Mexico City (AFP) – Mexico’s incoming president Claudia Sheinbaum will inherit an economy plagued by uncertainty after reforms pushed through by her predecessor upset investors and key regional trading partners. Riding high after a landslide June election victory, Sheinbaum’s Morena party has passed constitutional changes making Mexico the only country to elect all its judges — despite warnings they could be more easily influenced by politics and organized crime.
The reforms have raised fears among some experts that Sheinbaum’s presidency will be “stillborn” after she takes office on October 1, said Jesus Carrillo, head of economics at the Mexican Institute for Competitiveness (IMCO), a public policy think tank. “I don’t know if we’ve gotten that far, but it seems to me that the economy’s potential has been reduced a lot,” he said.
Even before lawmakers approved the reforms this month, Mexico’s central bank lowered its forecast for economic growth this year from 2.4 percent to 1.5 percent. The United States, Mexico’s main trading partner, has warned that the reforms threaten a relationship that relies on investor confidence in the Mexican legal framework. The changes could pose “a major risk” to Mexican democracy and enable criminals to exploit “politically motivated and inexperienced judges,” US Ambassador Ken Salazar said last month.

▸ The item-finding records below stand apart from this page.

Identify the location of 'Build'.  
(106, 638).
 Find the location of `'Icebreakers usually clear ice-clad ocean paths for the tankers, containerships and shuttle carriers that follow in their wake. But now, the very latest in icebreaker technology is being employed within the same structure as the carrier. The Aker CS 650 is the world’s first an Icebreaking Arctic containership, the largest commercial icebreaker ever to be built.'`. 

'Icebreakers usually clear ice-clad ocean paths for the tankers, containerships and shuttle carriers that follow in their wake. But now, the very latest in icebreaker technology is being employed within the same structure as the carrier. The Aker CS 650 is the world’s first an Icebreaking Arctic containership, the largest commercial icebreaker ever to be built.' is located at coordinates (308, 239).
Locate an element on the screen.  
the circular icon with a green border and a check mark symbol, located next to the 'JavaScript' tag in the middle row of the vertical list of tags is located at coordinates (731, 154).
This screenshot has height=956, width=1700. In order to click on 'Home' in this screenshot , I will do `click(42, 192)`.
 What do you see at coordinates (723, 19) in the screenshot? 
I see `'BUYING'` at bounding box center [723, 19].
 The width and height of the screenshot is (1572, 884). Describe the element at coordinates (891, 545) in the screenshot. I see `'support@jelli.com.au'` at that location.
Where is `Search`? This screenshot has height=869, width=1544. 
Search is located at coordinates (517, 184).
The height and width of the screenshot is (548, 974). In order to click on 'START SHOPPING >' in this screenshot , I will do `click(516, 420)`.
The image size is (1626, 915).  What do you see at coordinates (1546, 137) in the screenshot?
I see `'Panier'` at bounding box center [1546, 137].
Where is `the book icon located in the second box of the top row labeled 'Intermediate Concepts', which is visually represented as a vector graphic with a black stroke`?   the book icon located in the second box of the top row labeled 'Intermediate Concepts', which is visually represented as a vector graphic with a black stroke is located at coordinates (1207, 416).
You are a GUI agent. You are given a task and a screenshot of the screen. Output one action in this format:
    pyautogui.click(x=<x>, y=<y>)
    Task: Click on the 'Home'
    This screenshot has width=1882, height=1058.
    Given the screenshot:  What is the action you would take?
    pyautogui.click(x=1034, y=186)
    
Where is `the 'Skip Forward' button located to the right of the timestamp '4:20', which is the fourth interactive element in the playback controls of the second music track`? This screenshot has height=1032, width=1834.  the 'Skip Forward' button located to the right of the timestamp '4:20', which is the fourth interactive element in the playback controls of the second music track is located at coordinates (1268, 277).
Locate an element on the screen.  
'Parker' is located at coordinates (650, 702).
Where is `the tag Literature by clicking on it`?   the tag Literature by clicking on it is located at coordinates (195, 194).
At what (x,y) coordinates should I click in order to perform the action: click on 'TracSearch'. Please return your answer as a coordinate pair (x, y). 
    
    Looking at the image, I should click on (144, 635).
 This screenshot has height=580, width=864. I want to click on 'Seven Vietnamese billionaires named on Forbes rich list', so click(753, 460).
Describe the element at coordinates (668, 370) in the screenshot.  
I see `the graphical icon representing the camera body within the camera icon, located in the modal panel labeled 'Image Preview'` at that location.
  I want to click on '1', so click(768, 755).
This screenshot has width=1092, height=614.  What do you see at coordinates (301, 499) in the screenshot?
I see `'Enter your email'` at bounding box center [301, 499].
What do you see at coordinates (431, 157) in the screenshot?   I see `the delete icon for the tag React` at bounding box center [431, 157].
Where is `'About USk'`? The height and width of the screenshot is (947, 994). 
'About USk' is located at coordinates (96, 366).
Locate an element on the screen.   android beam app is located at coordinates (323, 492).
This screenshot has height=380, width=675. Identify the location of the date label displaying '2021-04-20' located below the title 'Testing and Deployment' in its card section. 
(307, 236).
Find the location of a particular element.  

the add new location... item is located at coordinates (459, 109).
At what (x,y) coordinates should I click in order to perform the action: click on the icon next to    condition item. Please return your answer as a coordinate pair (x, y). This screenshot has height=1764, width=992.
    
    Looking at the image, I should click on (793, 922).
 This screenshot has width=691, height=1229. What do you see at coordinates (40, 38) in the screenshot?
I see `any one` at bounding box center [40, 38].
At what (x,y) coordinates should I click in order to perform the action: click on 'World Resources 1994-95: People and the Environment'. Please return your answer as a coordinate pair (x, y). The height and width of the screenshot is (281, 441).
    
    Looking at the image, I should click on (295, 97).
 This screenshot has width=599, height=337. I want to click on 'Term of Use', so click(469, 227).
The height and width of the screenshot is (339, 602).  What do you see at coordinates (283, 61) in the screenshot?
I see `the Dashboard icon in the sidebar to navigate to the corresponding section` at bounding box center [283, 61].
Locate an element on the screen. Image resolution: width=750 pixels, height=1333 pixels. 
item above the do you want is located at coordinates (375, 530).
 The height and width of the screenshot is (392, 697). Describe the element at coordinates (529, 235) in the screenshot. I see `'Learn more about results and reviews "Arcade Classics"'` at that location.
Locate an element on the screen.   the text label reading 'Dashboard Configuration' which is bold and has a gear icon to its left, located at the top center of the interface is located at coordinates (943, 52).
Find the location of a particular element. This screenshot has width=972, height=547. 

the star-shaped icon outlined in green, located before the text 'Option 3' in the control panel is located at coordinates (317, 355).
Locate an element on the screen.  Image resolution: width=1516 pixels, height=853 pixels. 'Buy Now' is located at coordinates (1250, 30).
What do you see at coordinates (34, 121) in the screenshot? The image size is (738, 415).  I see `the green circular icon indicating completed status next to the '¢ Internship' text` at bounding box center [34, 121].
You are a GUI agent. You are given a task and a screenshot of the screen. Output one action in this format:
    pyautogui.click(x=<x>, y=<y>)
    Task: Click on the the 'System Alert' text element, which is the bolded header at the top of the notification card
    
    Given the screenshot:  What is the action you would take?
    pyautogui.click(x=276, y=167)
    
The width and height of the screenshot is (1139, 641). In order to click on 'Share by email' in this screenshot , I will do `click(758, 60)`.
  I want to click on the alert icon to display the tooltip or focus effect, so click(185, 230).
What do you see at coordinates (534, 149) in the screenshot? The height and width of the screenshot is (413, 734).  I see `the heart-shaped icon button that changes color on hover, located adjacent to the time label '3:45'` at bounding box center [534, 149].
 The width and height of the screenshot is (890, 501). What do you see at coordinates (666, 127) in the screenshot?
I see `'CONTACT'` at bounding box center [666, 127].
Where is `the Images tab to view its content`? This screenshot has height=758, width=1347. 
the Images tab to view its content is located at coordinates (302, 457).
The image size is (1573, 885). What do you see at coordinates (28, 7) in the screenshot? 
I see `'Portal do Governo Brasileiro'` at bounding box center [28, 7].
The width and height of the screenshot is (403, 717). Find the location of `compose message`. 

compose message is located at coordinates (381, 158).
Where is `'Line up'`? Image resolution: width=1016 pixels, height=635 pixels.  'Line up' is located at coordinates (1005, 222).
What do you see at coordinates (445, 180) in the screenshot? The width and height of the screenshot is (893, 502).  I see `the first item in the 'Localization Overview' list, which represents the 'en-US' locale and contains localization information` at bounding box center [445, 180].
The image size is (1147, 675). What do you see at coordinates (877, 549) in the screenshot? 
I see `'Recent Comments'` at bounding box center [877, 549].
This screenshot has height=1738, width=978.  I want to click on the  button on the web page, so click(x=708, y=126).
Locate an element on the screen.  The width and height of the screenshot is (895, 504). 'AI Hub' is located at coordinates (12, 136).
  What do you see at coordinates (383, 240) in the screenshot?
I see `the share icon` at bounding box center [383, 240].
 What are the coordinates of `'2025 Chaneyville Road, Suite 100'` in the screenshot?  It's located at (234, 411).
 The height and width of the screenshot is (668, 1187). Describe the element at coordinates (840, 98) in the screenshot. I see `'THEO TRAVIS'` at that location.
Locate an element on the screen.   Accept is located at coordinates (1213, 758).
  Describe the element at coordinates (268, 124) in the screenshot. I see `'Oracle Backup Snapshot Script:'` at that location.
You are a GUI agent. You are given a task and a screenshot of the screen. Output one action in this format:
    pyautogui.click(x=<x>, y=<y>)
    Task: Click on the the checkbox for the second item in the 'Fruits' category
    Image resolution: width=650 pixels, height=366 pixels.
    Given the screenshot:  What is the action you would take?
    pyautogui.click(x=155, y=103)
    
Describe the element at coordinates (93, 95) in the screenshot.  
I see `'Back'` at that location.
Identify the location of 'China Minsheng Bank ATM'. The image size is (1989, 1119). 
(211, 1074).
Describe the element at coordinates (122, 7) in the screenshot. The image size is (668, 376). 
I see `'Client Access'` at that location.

Even before she takes office, Sheinbaum has found herself engulfed in a diplomatic row with Spain, another key economic partner, over her refusal to invite King Felipe VI to her inauguration. Sheinbaum, who will be Mexico’s first woman president, accused the king of failing to acknowledge harm caused by the former colonial ruler’s conquest five centuries ago.
Before voters went to the polls in June, Latin America’s second-largest economy had been gearing up for a major influx of foreign investment and basking in a sharp decline in the number of people in poverty. That optimism has since dimmed somewhat, with the Mexican currency falling by around 13 percent since the election. Experts have compared the economic damage caused by outgoing President Andres Manuel Lopez Obrador’s reforms to his cancellation of a multibillion-dollar Mexico City airport project at the beginning of his term. That decision in 2018 paralyzed private investment for months and required paying millions in compensation, Carrillo recalled.
– Trade frictions –
Experts warn that the reforms have set Mexico on a collision course with the United States and Canada, its partners in a regional trade agreement coming up for review by 2026. While the treaty does not include specific rules on the member countries’ judicial system, “it does require that it be impartial and independent,” according to IMCO. The agreement stipulates “fair and equitable treatment” must be used to resolve judicial disputes, a condition that may not be met if elected judges depend on political parties or interest groups, it added.
The first round of elections of judges and Supreme Court justices — accused by Lopez Obrador of serving the interests of corrupt politicians and organized crime — is scheduled for June 2025. Other planned reforms not yet passed by lawmakers, such as the elimination of a number of independent regulators, have deepened investor unease. Scrapping those bodies “would increase uncertainties over rules and procedures and would make Mexico’s infrastructure sector less attractive for private investment, despite robust demand prospects,” credit ratings agency Moody’s said.
The changes have reduced expectations for how many companies serving US markets will relocate manufacturing operations from Asia to Mexico, a phenomenon known as “nearshoring,” Carrillo said. “If Mexico’s ability to comply with and honor its agreements is called into question, it seems to me that nearshoring will disappear,” he said. A slowing economy would hit tax collection at an already challenging time, since Lopez Obrador oversaw an increase in public debt and a widening fiscal deficit in his last year in office. Debt as a percentage of national economic output rose above 50 percent this year, from 46.8 percent in 2023.
Seeking to ease the concerns of foreign businesses, Sheinbaum’s pick for economy minister, Marcelo Ebrard, announced the incoming president will meet executives from major US companies next month to present the reforms. “We will respect their investments,” he pledged.